# What to work on
Could you reproduce the lines below from the one with "8-922-506-30-55 (розница) (124, 47)" through the one with "Контакты (41, 382)"? Keep both ends and add nothing.

# Source records
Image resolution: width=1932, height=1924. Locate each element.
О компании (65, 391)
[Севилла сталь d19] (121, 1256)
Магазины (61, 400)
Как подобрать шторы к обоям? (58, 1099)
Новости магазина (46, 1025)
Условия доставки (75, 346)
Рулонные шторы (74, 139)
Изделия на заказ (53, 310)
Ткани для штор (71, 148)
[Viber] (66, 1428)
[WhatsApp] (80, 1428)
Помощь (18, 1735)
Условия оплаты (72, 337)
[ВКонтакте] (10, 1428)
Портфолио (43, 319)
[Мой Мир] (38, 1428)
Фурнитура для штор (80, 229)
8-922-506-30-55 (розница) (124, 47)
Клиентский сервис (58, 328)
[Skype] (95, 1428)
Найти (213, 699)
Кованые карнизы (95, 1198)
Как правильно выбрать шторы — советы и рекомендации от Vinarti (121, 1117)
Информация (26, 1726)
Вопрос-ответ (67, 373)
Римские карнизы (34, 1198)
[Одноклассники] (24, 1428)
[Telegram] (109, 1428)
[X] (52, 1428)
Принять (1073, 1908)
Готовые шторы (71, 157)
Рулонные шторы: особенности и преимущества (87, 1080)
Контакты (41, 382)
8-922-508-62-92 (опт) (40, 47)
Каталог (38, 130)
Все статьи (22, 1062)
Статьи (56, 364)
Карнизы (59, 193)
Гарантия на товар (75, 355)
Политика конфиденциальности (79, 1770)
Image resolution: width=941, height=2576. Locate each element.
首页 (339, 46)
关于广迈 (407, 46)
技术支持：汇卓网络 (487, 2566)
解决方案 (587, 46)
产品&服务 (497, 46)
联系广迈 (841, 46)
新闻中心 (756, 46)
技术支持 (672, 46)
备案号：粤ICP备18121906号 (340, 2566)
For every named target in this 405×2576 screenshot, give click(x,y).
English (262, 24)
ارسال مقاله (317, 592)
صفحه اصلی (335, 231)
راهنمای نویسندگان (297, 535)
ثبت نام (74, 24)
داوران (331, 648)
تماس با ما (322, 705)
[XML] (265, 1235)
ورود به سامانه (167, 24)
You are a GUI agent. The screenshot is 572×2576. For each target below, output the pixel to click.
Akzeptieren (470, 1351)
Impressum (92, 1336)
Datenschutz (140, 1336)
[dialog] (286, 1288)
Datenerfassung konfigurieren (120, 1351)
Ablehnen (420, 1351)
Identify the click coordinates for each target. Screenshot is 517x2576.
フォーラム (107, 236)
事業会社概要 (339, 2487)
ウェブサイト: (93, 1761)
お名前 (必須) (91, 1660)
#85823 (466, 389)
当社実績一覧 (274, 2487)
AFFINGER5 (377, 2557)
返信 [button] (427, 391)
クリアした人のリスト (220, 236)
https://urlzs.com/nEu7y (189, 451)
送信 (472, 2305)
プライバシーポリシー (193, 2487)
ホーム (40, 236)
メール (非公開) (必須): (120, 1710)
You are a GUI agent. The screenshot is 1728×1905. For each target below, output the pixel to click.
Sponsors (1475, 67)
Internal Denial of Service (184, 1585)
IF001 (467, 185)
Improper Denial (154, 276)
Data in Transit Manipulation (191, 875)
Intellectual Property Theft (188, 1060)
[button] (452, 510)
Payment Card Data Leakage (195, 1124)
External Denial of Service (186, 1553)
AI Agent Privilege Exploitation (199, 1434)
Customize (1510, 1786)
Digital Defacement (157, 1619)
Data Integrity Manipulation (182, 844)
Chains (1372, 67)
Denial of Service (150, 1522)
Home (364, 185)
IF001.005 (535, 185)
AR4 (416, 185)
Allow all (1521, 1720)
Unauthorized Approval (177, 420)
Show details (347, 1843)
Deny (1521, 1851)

# Answer to this task
8-922-506-30-55 (розница) (124, 47)
Клиентский сервис (58, 328)
[Skype] (95, 1428)
Найти (213, 699)
Кованые карнизы (95, 1198)
Как правильно выбрать шторы — советы и рекомендации от Vinarti (121, 1117)
Информация (26, 1726)
Вопрос-ответ (67, 373)
Римские карнизы (34, 1198)
[Одноклассники] (24, 1428)
[Telegram] (109, 1428)
[X] (52, 1428)
Принять (1073, 1908)
Готовые шторы (71, 157)
Рулонные шторы: особенности и преимущества (87, 1080)
Контакты (41, 382)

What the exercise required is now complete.